Detection & Verification

    Better Stack alert triggered. Capture incident ID, start time, alert source, and initial scope.
    Confirm AWS disruption and note affected regions/services. Record the official status URL.
    Confirm alerting tools (Better Stack, Datadog, CloudWatch) aren’t producing false positives.

Internal Communication

    Confirm Incident Commander, Comms Lead, Tech Lead, and Customer Support Lead.
    Create #inc-[incident-id]. Set update cadence (e.g., every 15 min).

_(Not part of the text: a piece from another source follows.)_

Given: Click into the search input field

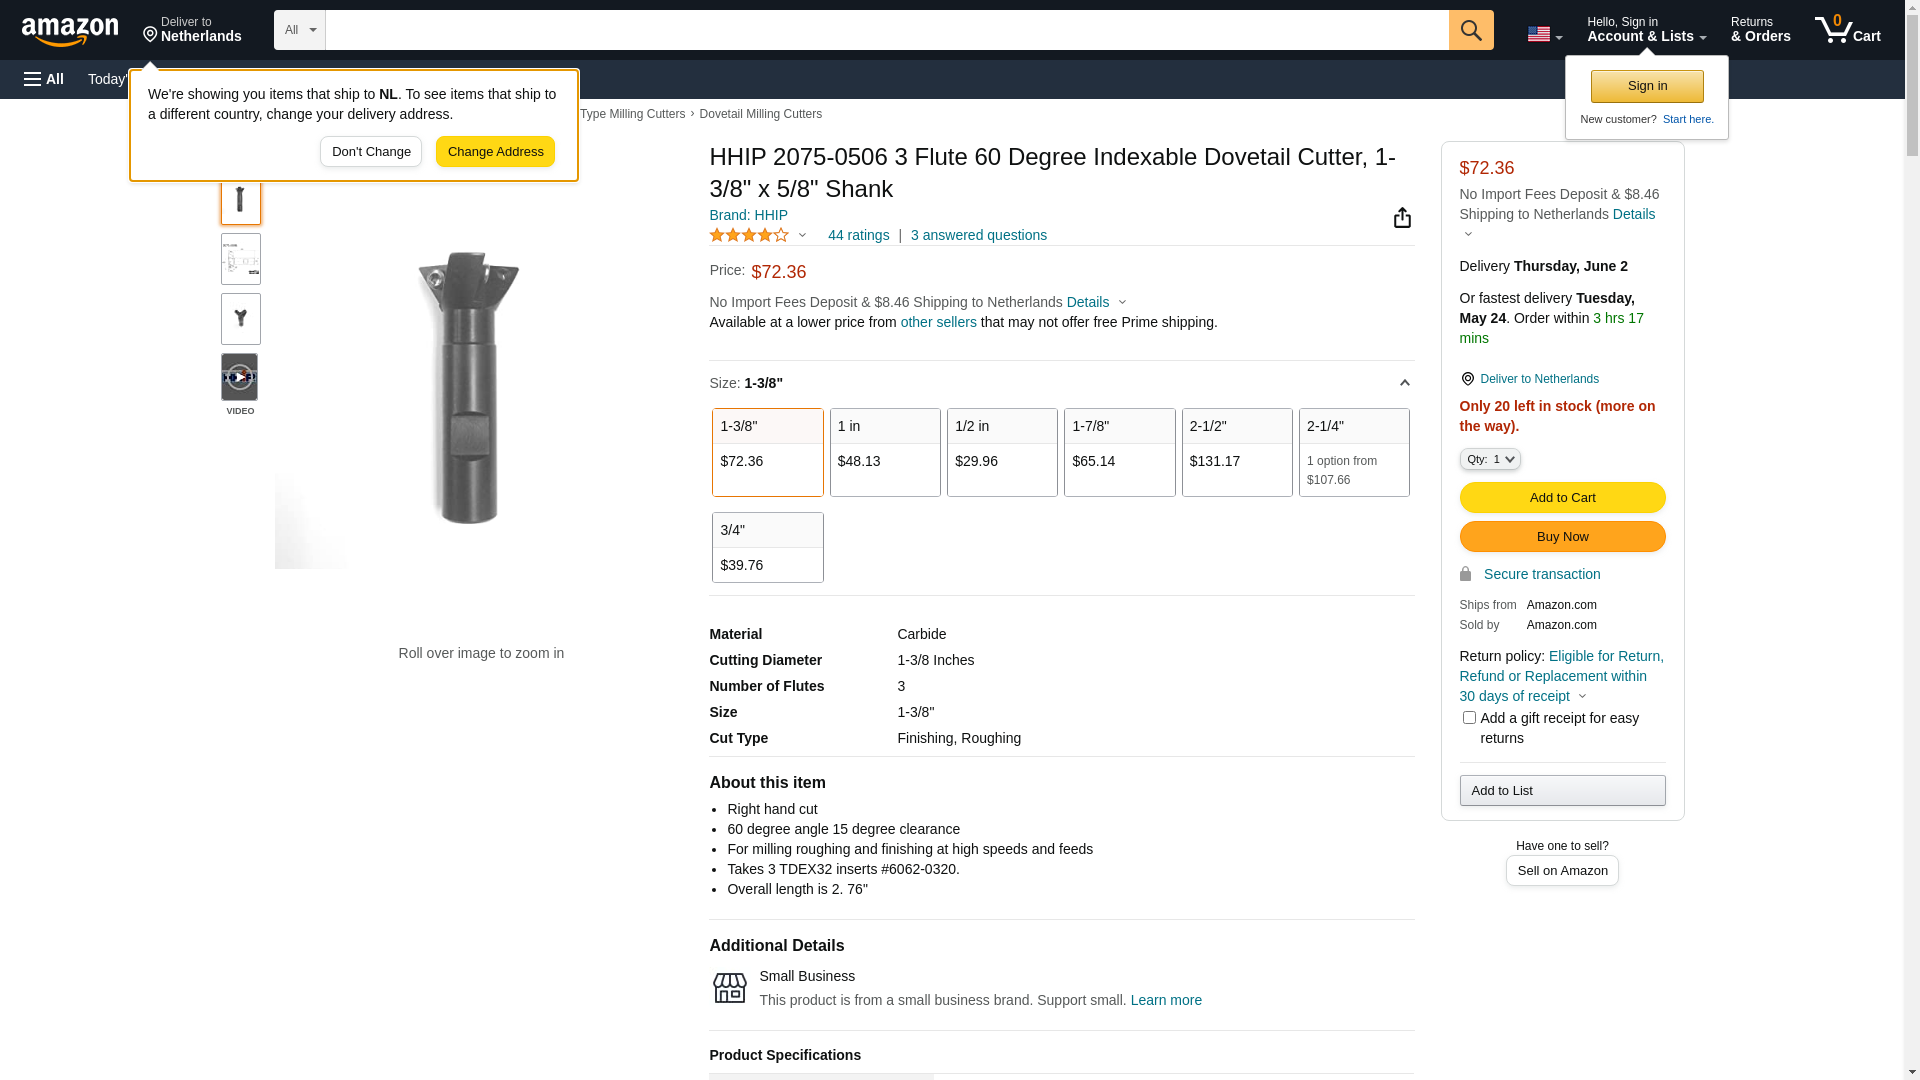Looking at the screenshot, I should (x=886, y=30).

Post kickoff with next-update time.
    Notify CTO and CS lead; include link to incident channel and current impact.
    Capture updates, hypotheses, actions, and timestamps.

Customer Communication

    Summarize impact, affected features, workarounds, and next update time.
    Post to Better Stack status page with the message and ETA. Link in all comms.
    Show banner and message to impacted segments; link to status page.

Mitigation & Monitoring

    Pause non-critical tasks, queue background jobs, toggle feature flags. Record actions.
    Track AWS recovery status and internal metrics. Update timeline and ETA each cadence.
    Verify databases, queues, and integrations are healthy before marking resolved.

Post-Incident Review

    Apply learnings to this checklist, status templates, and support macros.